2. Jatuh di Tempat yang Tak Jauh

4.6K 182 4
                                    

2. Jatuh di Tempat yang Tak Jauh

Tiana menyalakan playlist favoritnya di laptop dan mengikuti lirik lagu Tiap Kata yang Kau Ucap-nya Satellite, band indie yang lagi ngehit dan digandrungi banyak cewek di Indonesia, dan mampu membuat Tiana tergila-gila.

Sembari bersenandung kecil mengikuti liriknya, jari-jari Tiana berlarian secara lincah di atas keyboard dan mulai menyusun rangkuman terbaru untuk bab Biologi berikutnya-sistem pencernaan-dalam bentuk mind map.
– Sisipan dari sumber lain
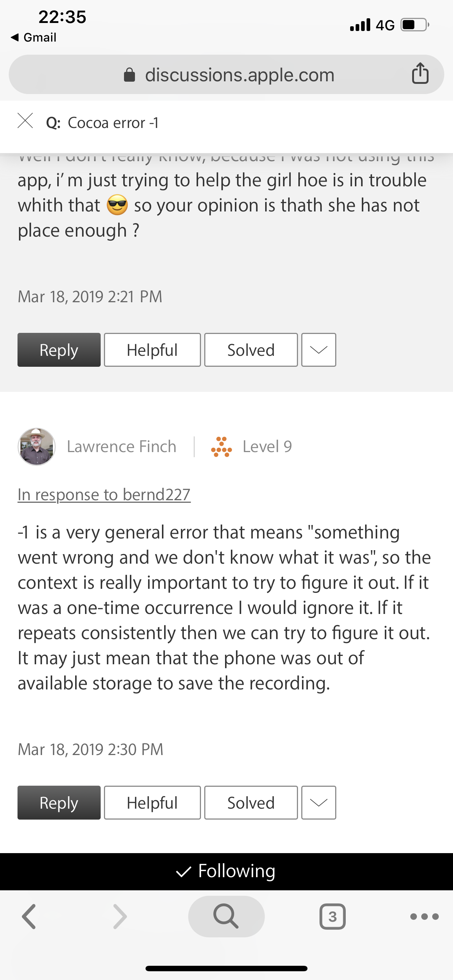The image size is (453, 980).
Task: Reply to Lawrence Finch's post
Action: [x=59, y=803]
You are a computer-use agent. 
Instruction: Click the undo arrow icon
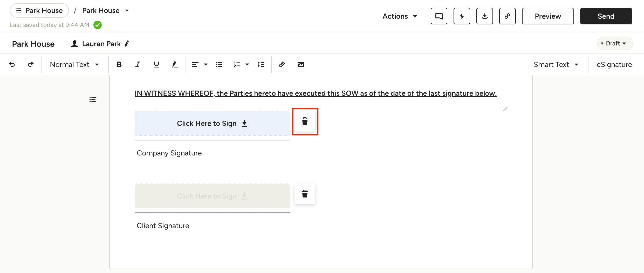12,64
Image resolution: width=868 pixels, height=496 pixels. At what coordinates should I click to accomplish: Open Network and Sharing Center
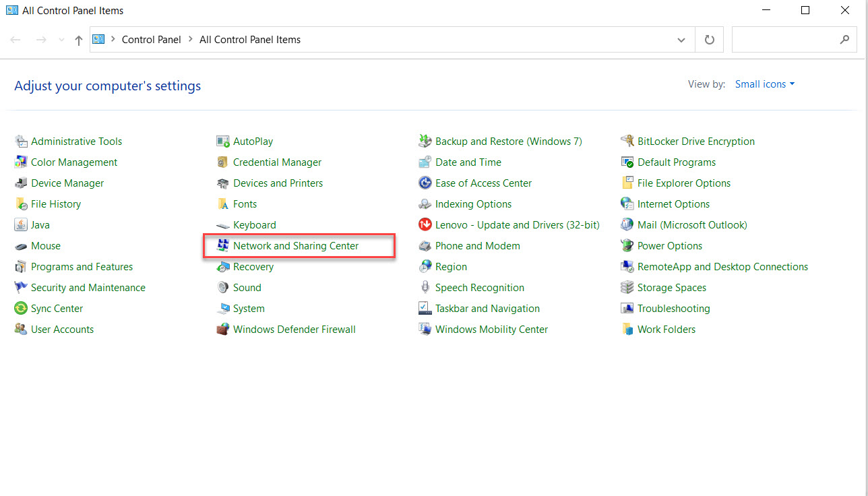(295, 245)
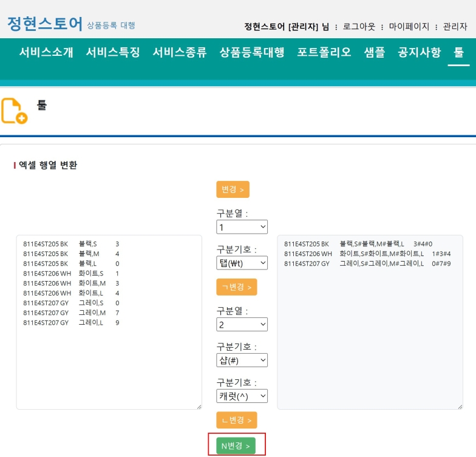Open the 서비스소개 menu

(46, 52)
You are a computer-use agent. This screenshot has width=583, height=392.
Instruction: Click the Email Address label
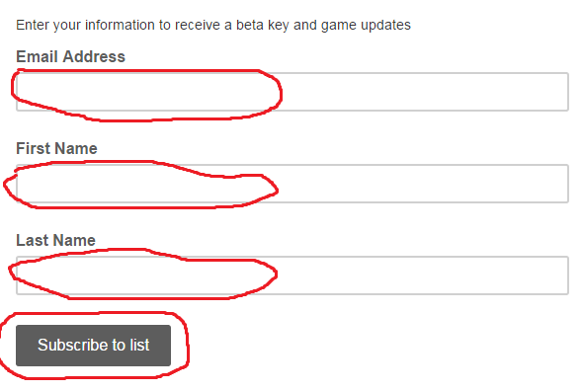[x=70, y=57]
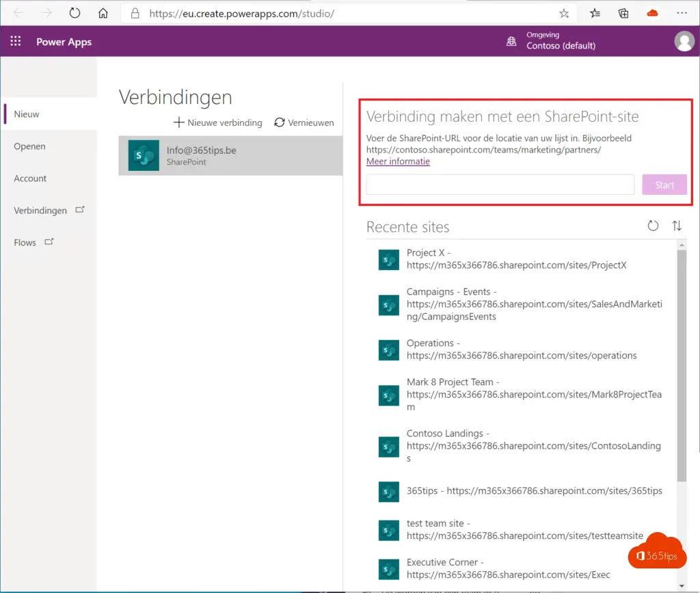This screenshot has width=700, height=593.
Task: Open the Meer informatie link
Action: pyautogui.click(x=398, y=161)
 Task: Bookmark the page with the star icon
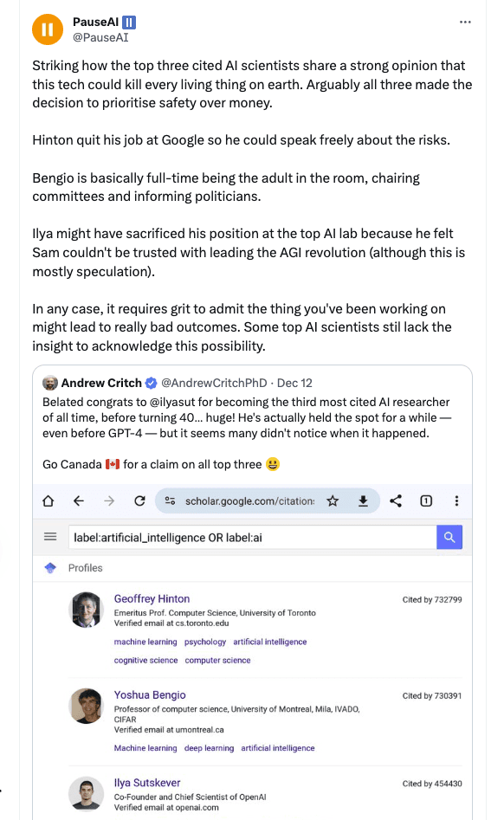coord(333,501)
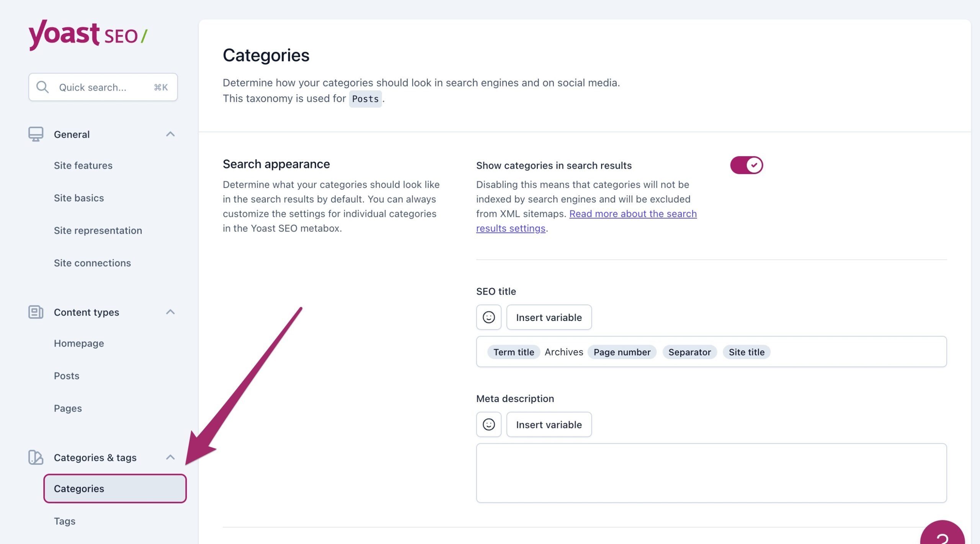Screen dimensions: 980x544
Task: Open the emoji picker for Meta description
Action: click(488, 424)
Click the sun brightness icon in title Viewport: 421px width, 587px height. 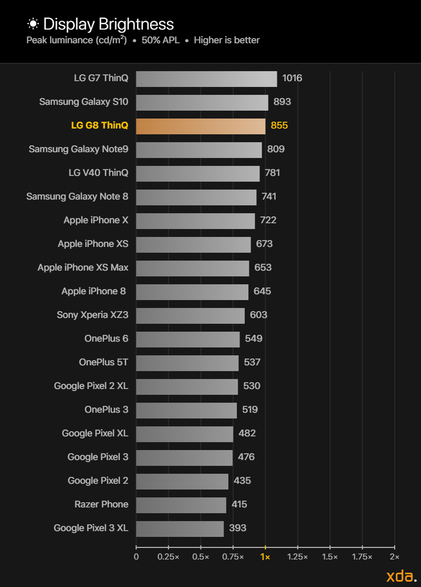(x=33, y=24)

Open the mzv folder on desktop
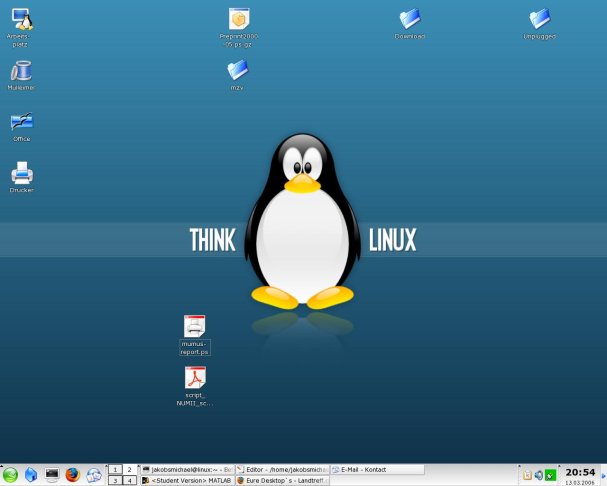237,70
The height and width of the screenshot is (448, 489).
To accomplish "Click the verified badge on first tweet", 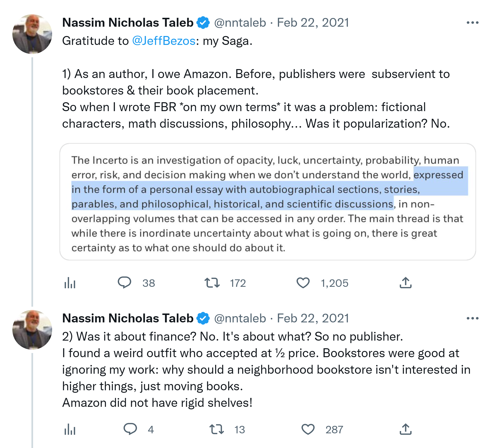I will pos(203,23).
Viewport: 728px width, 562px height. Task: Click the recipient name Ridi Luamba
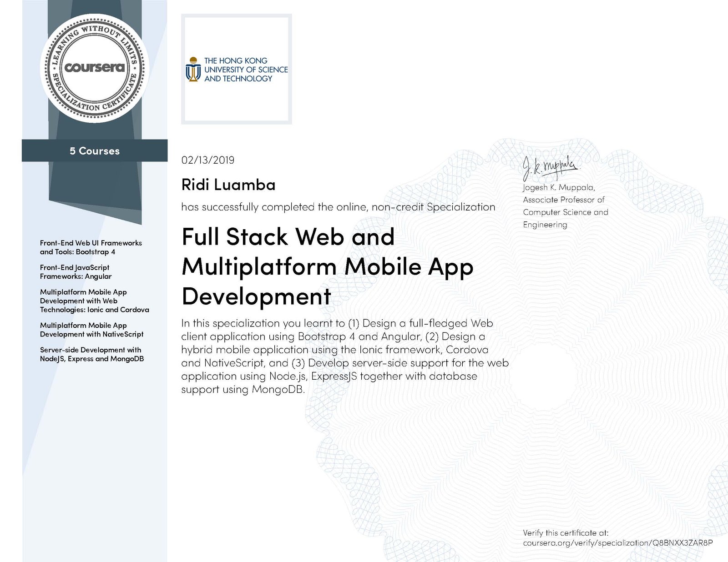click(228, 185)
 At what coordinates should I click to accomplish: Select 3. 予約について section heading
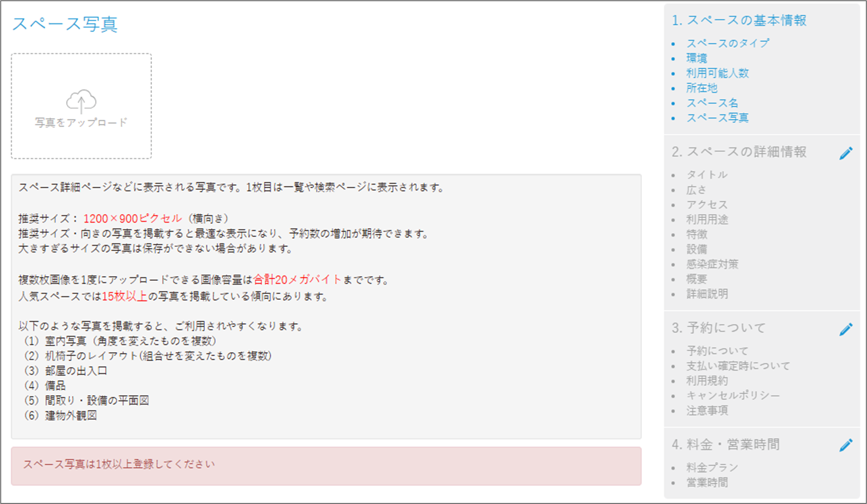(x=718, y=328)
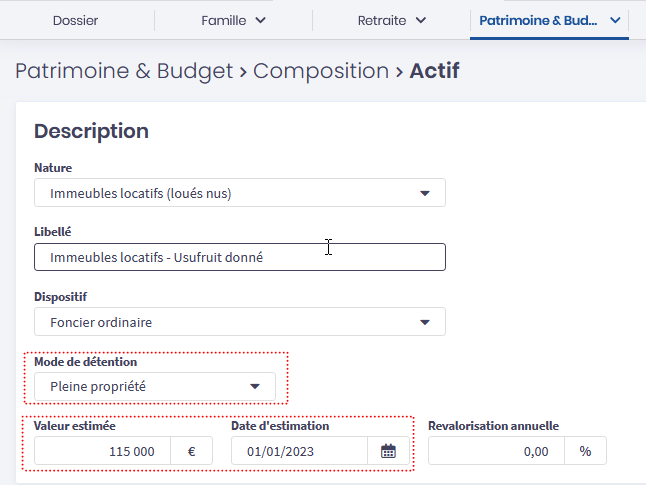Focus the Libellé text field
The width and height of the screenshot is (646, 485).
pyautogui.click(x=239, y=257)
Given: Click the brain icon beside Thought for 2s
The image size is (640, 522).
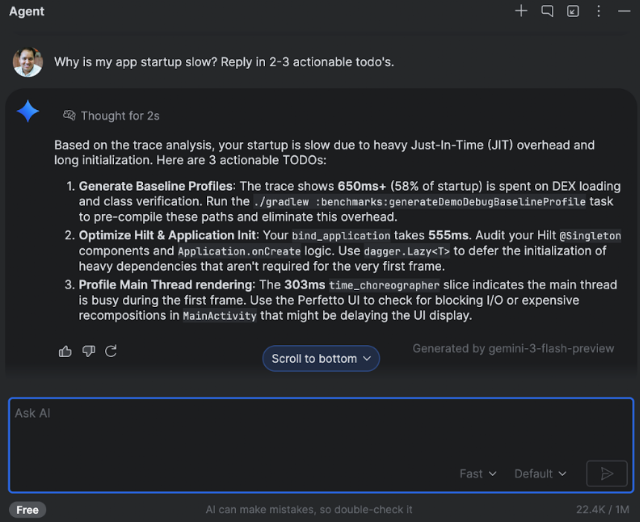Looking at the screenshot, I should coord(69,116).
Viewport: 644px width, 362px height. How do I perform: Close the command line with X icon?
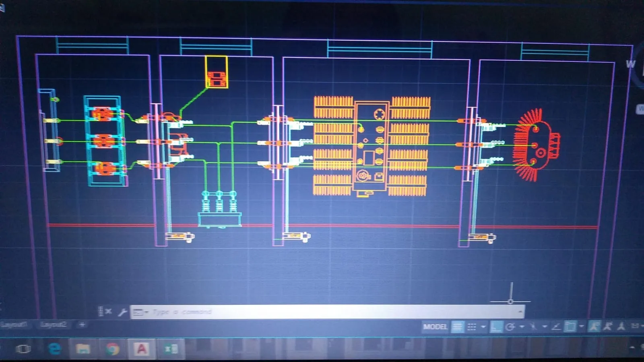108,312
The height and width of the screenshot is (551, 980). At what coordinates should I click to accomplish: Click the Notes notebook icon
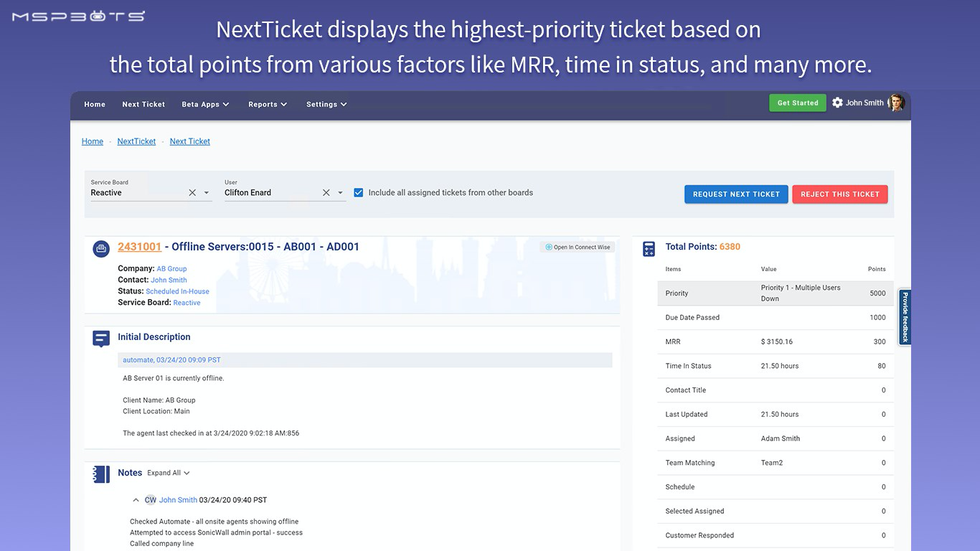(101, 474)
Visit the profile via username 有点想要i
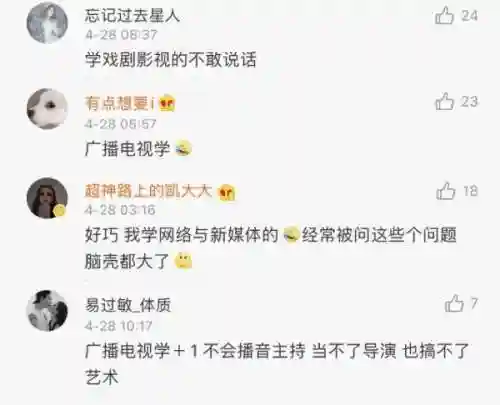Screen dimensions: 500x405 [x=120, y=103]
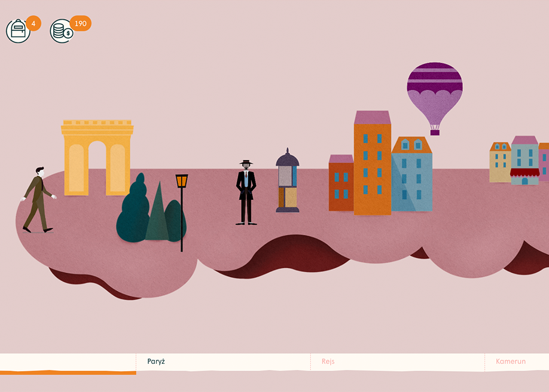
Task: Select the Rejs stage in timeline
Action: tap(328, 362)
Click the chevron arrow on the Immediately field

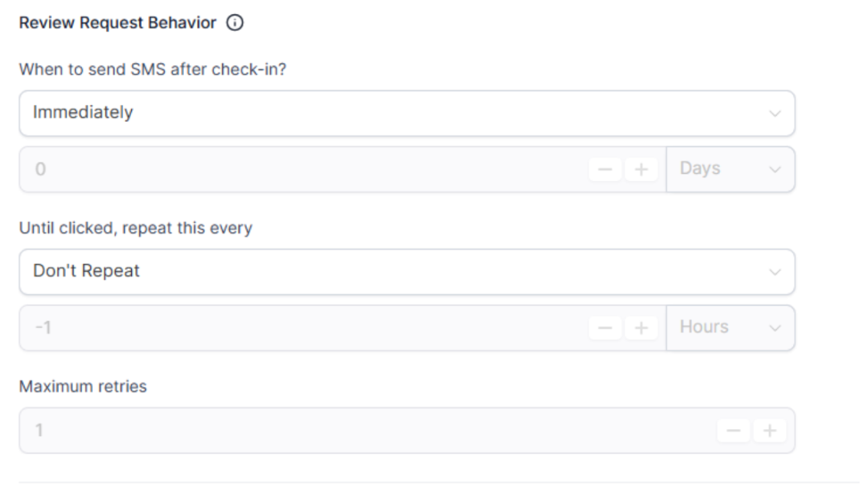pyautogui.click(x=774, y=114)
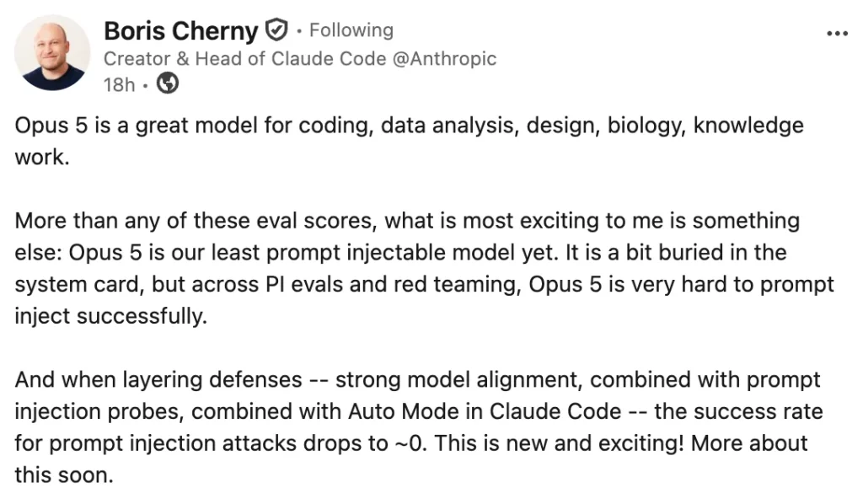Click 'This is new and exciting!' sentence

(x=560, y=443)

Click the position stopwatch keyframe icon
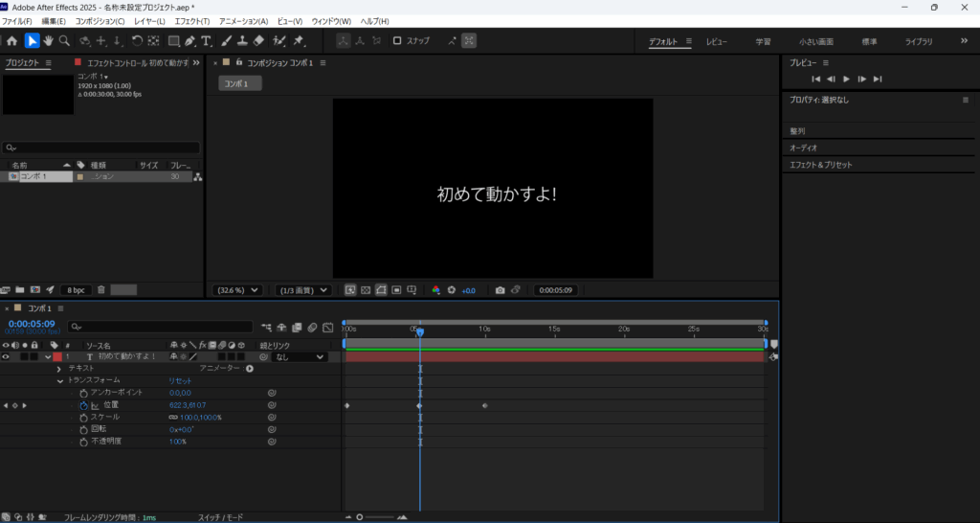click(x=83, y=405)
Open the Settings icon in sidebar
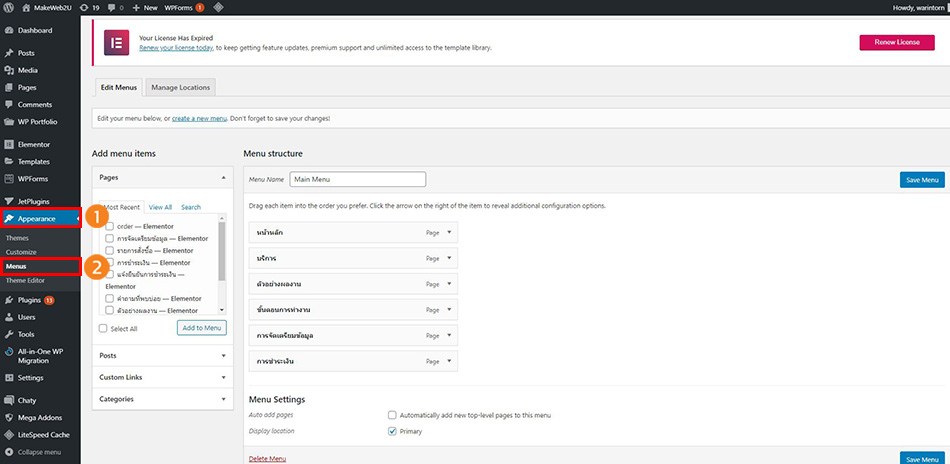This screenshot has height=464, width=950. [9, 378]
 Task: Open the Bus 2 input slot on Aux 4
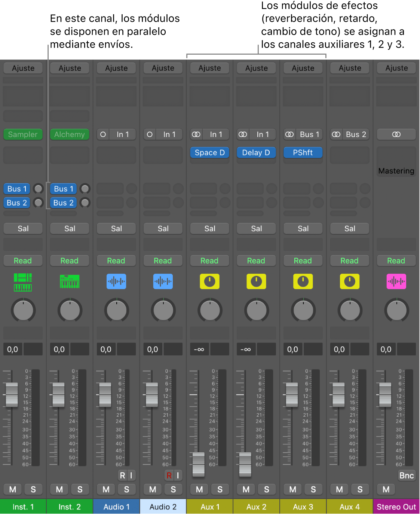coord(356,134)
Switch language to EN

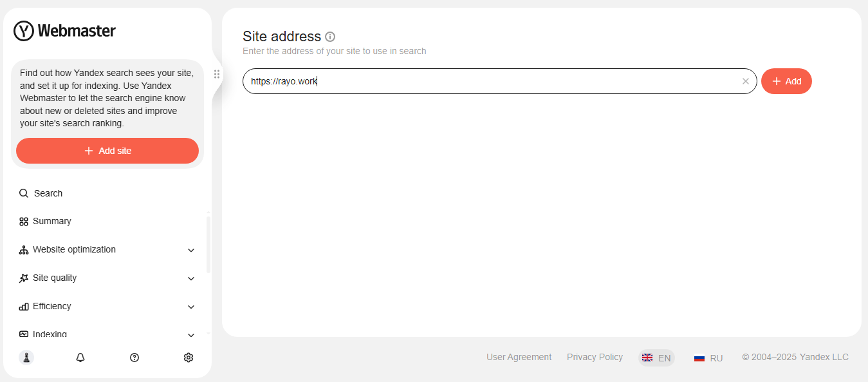[656, 358]
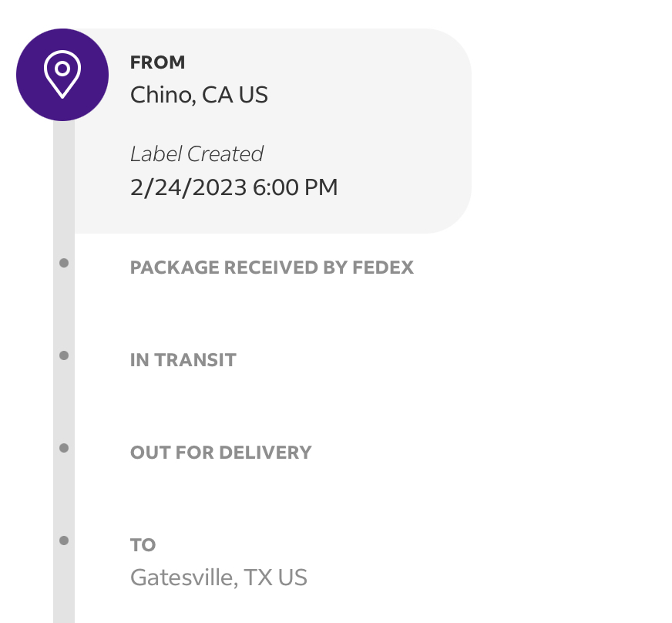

Dia sering membuat mind map sejak SMP, namun, karena mulai malas berkreasi secara manual, dia mengalihkan kreativitasnya menggunakan laptop. Papanya pasti nggak keberatan untuk menyisihkan sedikit uang untuk membelikan tinta kalau-kalau persediaan di rumahnya habis. Nggak ada kata nggak buat apa pun yang bisa mendukung sepak-terjang pendidikan Tiana.

Dinding di kamarnya dibiarkan bercat warna putih, hampir minim hiasan. Hanya beruntai-untai tali dengan origami hati yang dirangkai memanjanglah yang menggantung di dinding atas kepala ranjangnya. Origami-origami itu pun memiliki semburat warna pelangi.

Ruang-ruang dindingnya yang lain penuh dengan kertas mind map, lengkap tiap pelajaran, berganti-ganti tiap semester. Tiana mungkin nggak ingat kalau harus menjabarkan semua materi itu, namun jika dia dihadapkan pada soal, dia bisa menjawabnya dengan tepat.

Hanya dalam waktu satu jam, Tiana telah menyelesaikan rangkuman mind map sistem pencernaannya. Bentuk rangkaian pencernaan manusia ada di tengah-tengah, dengan warna yang berbeda di setiap organ. Organ yang menjelaskan fungsi dan komponennya berwarna sama dengan bagan maupun kolomnya. Jika Tiana mempelajari bab ini dalam satu jam ke depan, bisa dipastikan dia akan menguasai materi sistem pencernaan bahkan sebelum gurunya di sekolah tuntas membahas.

Tiana menghela napas. Dia merasa otaknya penat. Jenuh. Enggan diajak berpikir. Padahal dia nggak pernah mengalami hal seperti ini setahun yang lalu ketika masih di kelas sepuluh.

Dengan helaan napas yang lebih besar, Tiana memundurkan kursinya dan beranjak menuju lantai bawah, hendak membuat susu untuk pengantar tidur. Dia nggak akan memaksa otaknya bekerja keras jika memang itu yang dia butuhkan.

Seiring langkahnya mendekat ke arah dapur, Tiana mendengar suara cekikikan tak jelas yang bukan hal baru lagi baginya. Tiana pasrah. Dia melanjutkan perjalanannya dan tanpa menoleh sedikit pun ke arah mamanya yang meracau nggak jelas sambil duduk menelungkup di meja makan, dia mengambil gelas dan mulai menuangkan susu bubuk ke dalamnya. Percuma protes, mengertakkan gigi, mengepalkan genggaman, ataupun berteriak frustrasi di depan wanita yang telah melahirkannya itu. Dia nggak akan didengarkan.

Gue udah terbiasa, yakinnya dalam hati.

"Naa.... Mama kangen kamu, Nak..." Maribel Alma berjalan ke arah Tiana sambil meraih lengan atas Tiana dengan lemas. Tanpa daya.

"Lepas, Ma! Iih!" Tiana menyentakkan lengannya dan buru-buru membawa gelas susunya ke lantai atas. Dia mengerutkan kening dan tetap mempertahankan ekspresi keras kepalanya hingga masuk kamar. Di dalam, dia kembali mengeluarkan helaan napas, dan menghabiskan susunya dalam waktu singkat. Hampir terasa seperti sekali tegukan.

Tubuhnya meluruh ke lantai. Dia berusaha meyakinkan dirinya lagi bahwa dia baik-baik saja. Bahwa dia sudah terbiasa.

Namun, seluruh alam bawah sadarnya mengkhianatinya. Dadanya yang menekan kuat hingga Tiana merasa terimpit mampu memaksanya meneteskan tangisan.

***

Tiana duduk di meja makan sendirian, pagi hari setelah malam sebelumnya dia menolak berbicara dengan Mama. Dia melahap telur mata sapinya dengan niat setengah-setengah, menebak-nebak siapa yang membuat sarapan pagi ini untuknya.